- [Aim]: Substitute "menu" for "dropdown" in the records between the lines holding "Screen dimensions: 704x592" and "Looking at the screenshot, I should coord(969,145).", inclusive, and give those lines again with everything else unchanged.

--- begin ---

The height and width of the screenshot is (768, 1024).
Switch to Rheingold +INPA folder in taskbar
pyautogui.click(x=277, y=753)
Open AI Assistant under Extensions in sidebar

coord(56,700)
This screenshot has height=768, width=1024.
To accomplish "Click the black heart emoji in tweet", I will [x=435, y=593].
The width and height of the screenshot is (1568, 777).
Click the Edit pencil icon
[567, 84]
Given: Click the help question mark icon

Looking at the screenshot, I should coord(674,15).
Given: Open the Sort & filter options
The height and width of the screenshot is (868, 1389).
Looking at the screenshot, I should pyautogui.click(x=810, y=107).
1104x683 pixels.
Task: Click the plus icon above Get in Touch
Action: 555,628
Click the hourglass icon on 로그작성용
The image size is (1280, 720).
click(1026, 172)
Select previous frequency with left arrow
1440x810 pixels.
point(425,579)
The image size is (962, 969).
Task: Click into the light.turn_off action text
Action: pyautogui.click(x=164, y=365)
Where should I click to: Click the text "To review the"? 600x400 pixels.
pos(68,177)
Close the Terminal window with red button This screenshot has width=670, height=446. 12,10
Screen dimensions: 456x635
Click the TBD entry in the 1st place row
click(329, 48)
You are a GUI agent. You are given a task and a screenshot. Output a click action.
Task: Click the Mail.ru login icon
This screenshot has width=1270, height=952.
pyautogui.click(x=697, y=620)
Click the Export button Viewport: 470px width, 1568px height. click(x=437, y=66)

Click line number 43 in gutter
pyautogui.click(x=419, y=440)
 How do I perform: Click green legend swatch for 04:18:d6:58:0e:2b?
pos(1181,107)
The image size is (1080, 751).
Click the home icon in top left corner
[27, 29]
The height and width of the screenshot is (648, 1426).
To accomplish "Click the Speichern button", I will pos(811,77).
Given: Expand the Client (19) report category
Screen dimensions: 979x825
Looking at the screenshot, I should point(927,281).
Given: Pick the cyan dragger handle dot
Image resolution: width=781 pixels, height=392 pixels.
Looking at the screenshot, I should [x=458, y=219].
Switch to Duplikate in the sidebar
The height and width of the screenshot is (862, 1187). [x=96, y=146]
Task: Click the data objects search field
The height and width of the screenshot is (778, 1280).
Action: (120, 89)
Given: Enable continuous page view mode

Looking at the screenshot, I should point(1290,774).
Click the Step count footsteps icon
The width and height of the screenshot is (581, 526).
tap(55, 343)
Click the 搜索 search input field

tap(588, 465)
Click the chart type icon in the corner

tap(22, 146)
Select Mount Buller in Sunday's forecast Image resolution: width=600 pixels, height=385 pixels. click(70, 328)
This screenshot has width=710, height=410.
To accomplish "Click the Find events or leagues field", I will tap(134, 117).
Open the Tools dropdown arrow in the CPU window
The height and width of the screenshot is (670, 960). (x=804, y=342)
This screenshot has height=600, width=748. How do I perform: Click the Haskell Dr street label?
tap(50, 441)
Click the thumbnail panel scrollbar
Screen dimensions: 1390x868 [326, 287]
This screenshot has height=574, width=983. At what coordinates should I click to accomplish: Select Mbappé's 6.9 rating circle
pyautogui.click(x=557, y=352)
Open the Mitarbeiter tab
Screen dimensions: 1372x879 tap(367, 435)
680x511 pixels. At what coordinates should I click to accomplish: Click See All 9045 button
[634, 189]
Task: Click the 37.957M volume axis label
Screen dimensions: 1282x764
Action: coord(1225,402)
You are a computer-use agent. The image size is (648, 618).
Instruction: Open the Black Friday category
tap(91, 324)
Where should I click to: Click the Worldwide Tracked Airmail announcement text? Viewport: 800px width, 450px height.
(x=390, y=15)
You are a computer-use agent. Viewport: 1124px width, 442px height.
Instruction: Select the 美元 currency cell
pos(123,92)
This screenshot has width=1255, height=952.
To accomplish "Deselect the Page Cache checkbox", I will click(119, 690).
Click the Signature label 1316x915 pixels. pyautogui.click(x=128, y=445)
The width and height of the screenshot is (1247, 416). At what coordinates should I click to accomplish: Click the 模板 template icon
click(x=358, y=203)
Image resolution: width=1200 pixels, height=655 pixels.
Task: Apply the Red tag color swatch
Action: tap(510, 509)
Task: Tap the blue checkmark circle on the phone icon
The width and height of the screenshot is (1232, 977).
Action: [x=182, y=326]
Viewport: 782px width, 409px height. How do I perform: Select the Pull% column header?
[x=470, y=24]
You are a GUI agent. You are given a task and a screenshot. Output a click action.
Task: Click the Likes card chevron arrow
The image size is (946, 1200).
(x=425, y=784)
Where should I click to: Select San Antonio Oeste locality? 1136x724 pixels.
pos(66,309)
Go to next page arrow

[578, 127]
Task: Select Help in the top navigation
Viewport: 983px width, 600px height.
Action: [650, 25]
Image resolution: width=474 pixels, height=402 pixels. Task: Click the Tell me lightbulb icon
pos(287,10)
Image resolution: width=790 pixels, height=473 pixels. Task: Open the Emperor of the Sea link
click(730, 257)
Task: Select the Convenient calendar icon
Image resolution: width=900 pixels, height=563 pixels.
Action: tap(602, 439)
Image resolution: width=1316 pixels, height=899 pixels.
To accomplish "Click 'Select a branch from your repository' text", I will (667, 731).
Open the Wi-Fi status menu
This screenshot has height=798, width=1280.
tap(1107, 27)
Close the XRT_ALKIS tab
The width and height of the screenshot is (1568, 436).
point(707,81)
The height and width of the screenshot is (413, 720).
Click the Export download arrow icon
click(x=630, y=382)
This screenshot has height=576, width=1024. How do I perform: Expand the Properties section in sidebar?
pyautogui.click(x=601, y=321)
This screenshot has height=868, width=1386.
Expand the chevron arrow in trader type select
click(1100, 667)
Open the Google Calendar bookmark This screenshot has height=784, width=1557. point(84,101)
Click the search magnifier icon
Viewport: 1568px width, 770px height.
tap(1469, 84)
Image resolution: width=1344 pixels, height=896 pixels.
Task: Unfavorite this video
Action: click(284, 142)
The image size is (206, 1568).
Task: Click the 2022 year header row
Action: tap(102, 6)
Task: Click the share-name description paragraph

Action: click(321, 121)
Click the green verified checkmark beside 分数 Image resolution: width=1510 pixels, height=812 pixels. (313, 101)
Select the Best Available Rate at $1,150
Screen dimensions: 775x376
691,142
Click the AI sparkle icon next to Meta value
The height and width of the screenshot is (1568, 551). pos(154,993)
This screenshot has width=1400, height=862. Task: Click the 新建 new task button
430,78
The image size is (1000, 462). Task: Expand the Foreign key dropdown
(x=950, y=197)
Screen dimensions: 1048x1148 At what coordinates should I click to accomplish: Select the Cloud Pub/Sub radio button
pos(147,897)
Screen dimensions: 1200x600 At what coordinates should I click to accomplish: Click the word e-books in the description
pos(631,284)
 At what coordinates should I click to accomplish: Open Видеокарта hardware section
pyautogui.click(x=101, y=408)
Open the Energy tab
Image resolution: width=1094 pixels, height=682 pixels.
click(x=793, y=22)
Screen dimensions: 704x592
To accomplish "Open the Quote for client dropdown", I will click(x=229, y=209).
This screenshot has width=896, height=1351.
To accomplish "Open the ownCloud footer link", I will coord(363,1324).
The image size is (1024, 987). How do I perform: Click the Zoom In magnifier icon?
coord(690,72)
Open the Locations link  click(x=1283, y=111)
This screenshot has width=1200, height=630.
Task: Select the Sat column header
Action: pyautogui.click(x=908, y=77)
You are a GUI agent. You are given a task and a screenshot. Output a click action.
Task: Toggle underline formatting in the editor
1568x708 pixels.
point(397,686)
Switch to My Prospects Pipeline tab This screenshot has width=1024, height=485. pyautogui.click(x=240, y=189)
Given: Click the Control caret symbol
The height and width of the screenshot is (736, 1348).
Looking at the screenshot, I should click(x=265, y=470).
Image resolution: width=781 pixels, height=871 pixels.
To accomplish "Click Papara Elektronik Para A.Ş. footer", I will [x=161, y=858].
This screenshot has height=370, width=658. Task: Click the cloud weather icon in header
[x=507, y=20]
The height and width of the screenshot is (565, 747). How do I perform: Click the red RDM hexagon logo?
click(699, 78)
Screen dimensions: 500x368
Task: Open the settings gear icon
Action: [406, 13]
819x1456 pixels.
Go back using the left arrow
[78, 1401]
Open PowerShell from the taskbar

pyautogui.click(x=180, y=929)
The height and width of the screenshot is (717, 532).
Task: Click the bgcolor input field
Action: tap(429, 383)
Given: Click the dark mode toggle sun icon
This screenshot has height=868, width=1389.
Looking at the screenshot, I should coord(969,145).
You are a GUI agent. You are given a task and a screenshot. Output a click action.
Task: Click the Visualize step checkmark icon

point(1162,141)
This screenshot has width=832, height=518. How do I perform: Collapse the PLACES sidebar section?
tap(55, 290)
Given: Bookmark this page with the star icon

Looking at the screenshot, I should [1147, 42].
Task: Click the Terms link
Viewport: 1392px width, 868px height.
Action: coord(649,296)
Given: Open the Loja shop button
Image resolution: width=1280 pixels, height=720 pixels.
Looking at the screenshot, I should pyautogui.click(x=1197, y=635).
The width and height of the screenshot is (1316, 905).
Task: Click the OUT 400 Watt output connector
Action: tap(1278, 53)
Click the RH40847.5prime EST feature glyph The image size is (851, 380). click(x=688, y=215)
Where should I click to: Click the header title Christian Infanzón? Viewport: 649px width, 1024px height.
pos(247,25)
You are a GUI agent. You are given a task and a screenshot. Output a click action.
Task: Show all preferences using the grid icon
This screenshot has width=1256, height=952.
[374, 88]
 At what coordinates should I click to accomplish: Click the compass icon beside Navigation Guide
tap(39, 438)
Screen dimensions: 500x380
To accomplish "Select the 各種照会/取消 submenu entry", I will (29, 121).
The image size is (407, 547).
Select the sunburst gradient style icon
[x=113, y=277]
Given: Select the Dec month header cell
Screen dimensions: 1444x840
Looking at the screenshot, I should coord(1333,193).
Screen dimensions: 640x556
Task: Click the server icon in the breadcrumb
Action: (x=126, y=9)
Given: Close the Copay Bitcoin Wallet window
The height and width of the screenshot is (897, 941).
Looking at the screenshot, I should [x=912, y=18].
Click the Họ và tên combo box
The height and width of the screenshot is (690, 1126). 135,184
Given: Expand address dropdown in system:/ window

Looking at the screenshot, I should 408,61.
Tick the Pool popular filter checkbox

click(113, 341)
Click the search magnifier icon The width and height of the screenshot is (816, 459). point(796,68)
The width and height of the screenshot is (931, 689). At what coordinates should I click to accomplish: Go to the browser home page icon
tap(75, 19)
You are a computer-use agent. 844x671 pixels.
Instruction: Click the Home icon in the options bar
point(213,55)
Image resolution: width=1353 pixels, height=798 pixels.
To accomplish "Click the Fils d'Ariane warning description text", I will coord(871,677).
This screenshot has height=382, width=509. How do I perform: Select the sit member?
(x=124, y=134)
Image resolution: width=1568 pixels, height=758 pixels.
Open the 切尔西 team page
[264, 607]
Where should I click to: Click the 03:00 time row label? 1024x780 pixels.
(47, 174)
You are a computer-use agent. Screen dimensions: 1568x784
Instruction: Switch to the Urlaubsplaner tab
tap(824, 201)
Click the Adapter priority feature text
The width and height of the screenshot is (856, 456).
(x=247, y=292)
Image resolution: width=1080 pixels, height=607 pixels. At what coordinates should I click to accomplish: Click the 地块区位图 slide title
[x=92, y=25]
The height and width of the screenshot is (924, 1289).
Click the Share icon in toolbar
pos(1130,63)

--- end ---

- [Answer to the task]:
Screen dimensions: 704x592
To accomplish "Open the Quote for client menu", I will click(x=229, y=209).
This screenshot has width=896, height=1351.
To accomplish "Open the ownCloud footer link", I will coord(363,1324).
The image size is (1024, 987). How do I perform: Click the Zoom In magnifier icon?
coord(690,72)
Open the Locations link  click(x=1283, y=111)
This screenshot has width=1200, height=630.
Task: Select the Sat column header
Action: pyautogui.click(x=908, y=77)
You are a GUI agent. You are given a task and a screenshot. Output a click action.
Task: Toggle underline formatting in the editor
1568x708 pixels.
point(397,686)
Switch to My Prospects Pipeline tab This screenshot has width=1024, height=485. pyautogui.click(x=240, y=189)
Given: Click the Control caret symbol
The height and width of the screenshot is (736, 1348).
Looking at the screenshot, I should click(x=265, y=470).
Image resolution: width=781 pixels, height=871 pixels.
To accomplish "Click Papara Elektronik Para A.Ş. footer", I will [x=161, y=858].
This screenshot has height=370, width=658. Task: Click the cloud weather icon in header
[x=507, y=20]
The height and width of the screenshot is (565, 747). How do I perform: Click the red RDM hexagon logo?
click(699, 78)
Screen dimensions: 500x368
Task: Open the settings gear icon
Action: [406, 13]
819x1456 pixels.
Go back using the left arrow
[78, 1401]
Open PowerShell from the taskbar

pyautogui.click(x=180, y=929)
The height and width of the screenshot is (717, 532).
Task: Click the bgcolor input field
Action: tap(429, 383)
Given: Click the dark mode toggle sun icon
This screenshot has height=868, width=1389.
Looking at the screenshot, I should coord(969,145).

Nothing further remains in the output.